Learnings from 4 months of Image-Video VAE experiments

48 points - yesterday at 6:59 PM

Comments

asaiacai today at 11:20 PM

its cool to see the iterative improvements to your model laid out, but for everything that workedm i imagine there were at least a million other things you also tried but didnt work out. whats your process of trying these different techniques/architectures? do you just wait for one experiment to finish and visually inspect the results everytime. seems hard since these take a while to train. how do you shorten the feedback loop in this space?

greatgib today at 11:13 PM

Very nice well written article!

The kind that I like so much on HN. It tickle your mind but is still clear enough for an advanced beginner.

schopra909 yesterday at 7:00 PM

Hi HN, I’m one of the two authors of the post and the Linum v2 text-to-video model (https://news.ycombinator.com/item?id=46721488).
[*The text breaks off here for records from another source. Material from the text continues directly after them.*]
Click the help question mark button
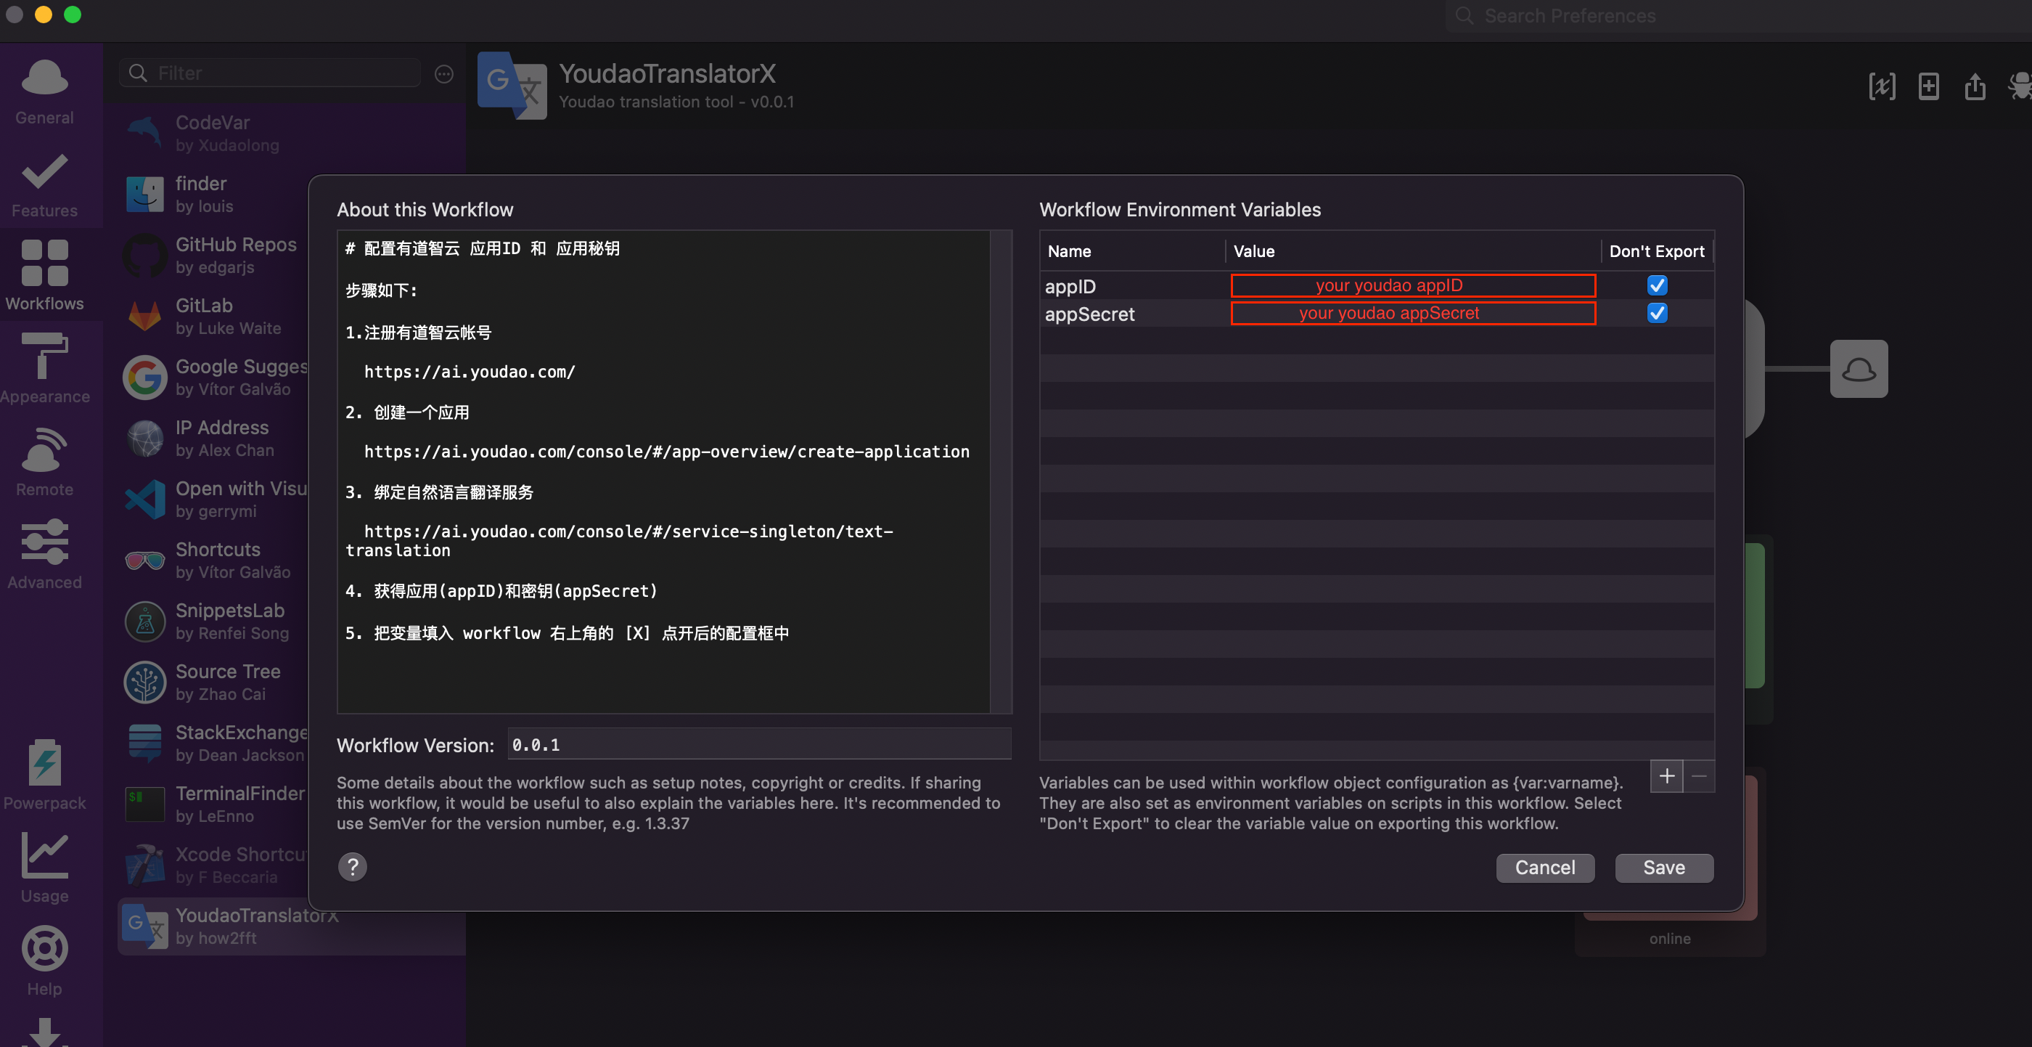The height and width of the screenshot is (1047, 2032). (x=353, y=867)
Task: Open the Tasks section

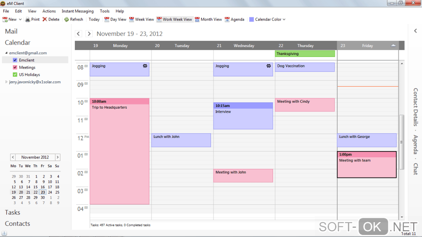Action: pos(12,212)
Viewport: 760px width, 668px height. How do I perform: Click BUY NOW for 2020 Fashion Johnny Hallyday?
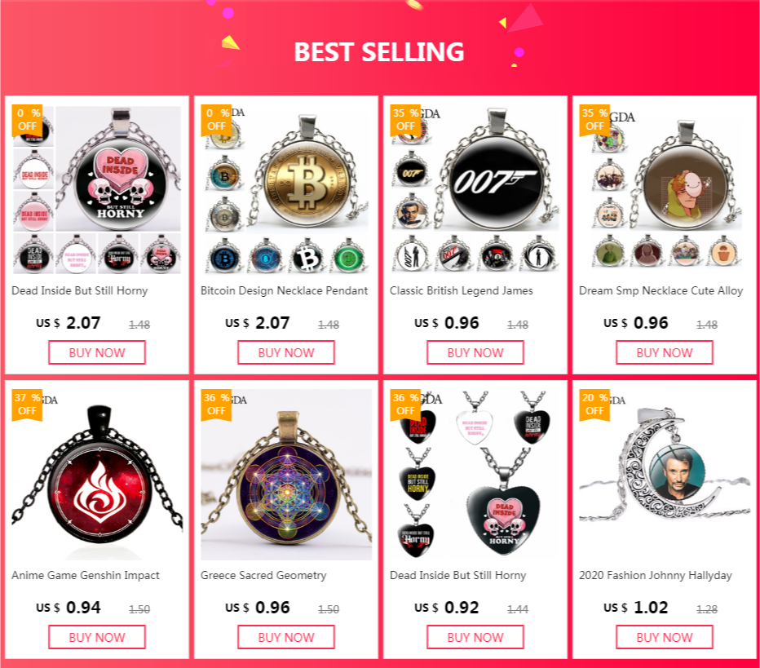coord(665,637)
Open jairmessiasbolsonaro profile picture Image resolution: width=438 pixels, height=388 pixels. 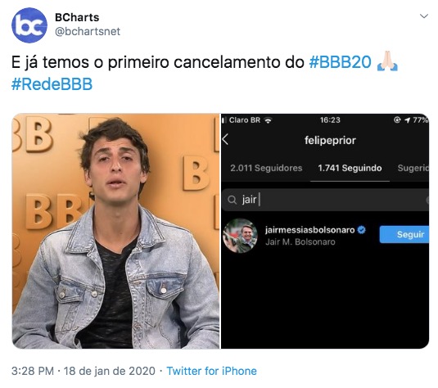coord(240,236)
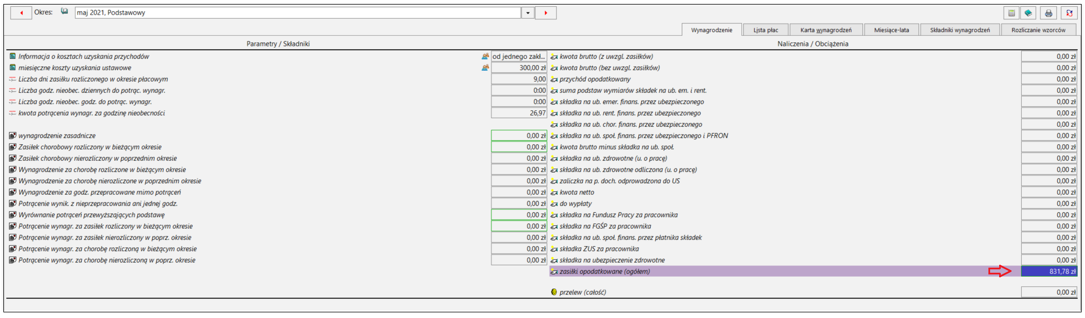The width and height of the screenshot is (1085, 318).
Task: Click the calculator icon button
Action: [1012, 13]
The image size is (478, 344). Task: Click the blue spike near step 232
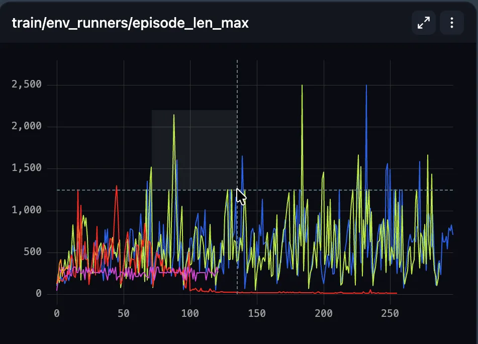pos(366,85)
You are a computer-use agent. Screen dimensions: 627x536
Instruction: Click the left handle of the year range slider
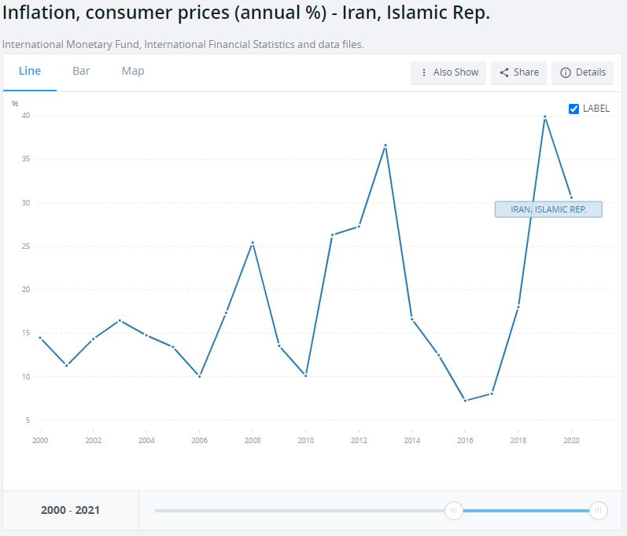[x=454, y=511]
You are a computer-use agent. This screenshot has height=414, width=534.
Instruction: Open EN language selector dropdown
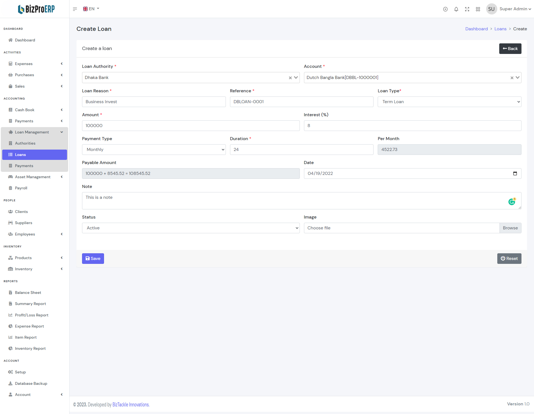coord(91,9)
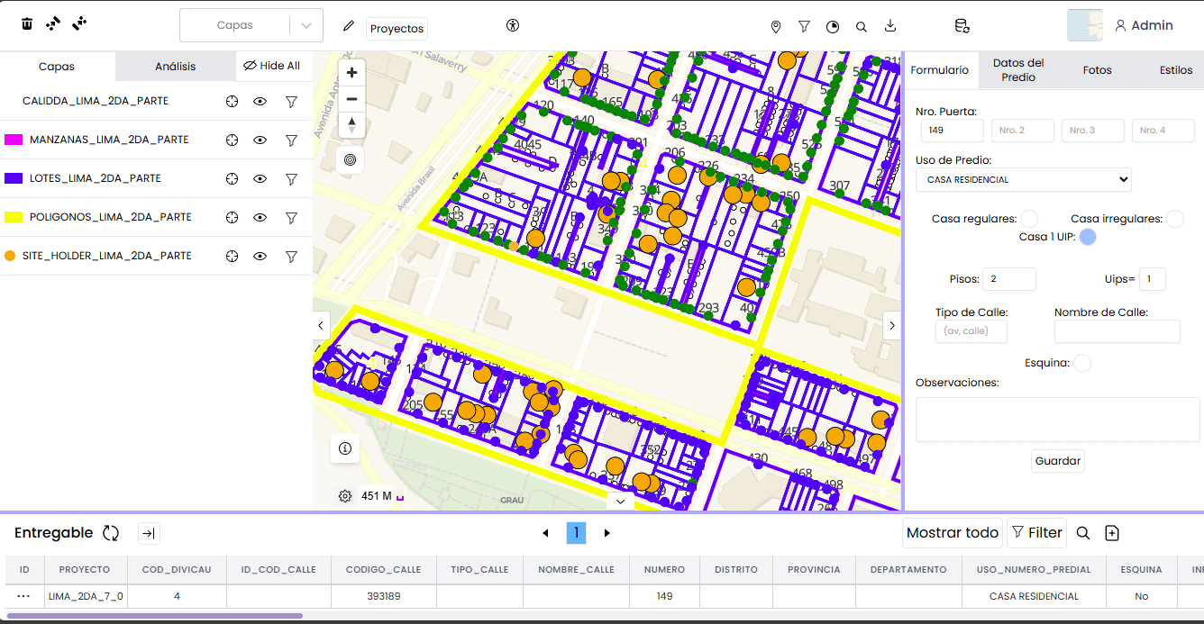Image resolution: width=1204 pixels, height=624 pixels.
Task: Collapse map panel using bottom chevron arrow
Action: coord(621,500)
We're releasing our Image-Video VAE (open weights) and a deep dive on how we built it. Happy to answer questions about the work!

DonThomasitos today at 10:47 PM

Nice summary! I missed the mention of EQ-VAE when it comes to generation quality. Tiny trick, huge impact! Have you tried it?

lastdong today at 10:13 PM

This seems like a great model to experiment fine tuning with original art, given it’s relatively small and with open license. Is that a fair assessment?

Thanks for the great write up and making it available to us all.

fjejfhdh today at 10:03 PM

[flagged]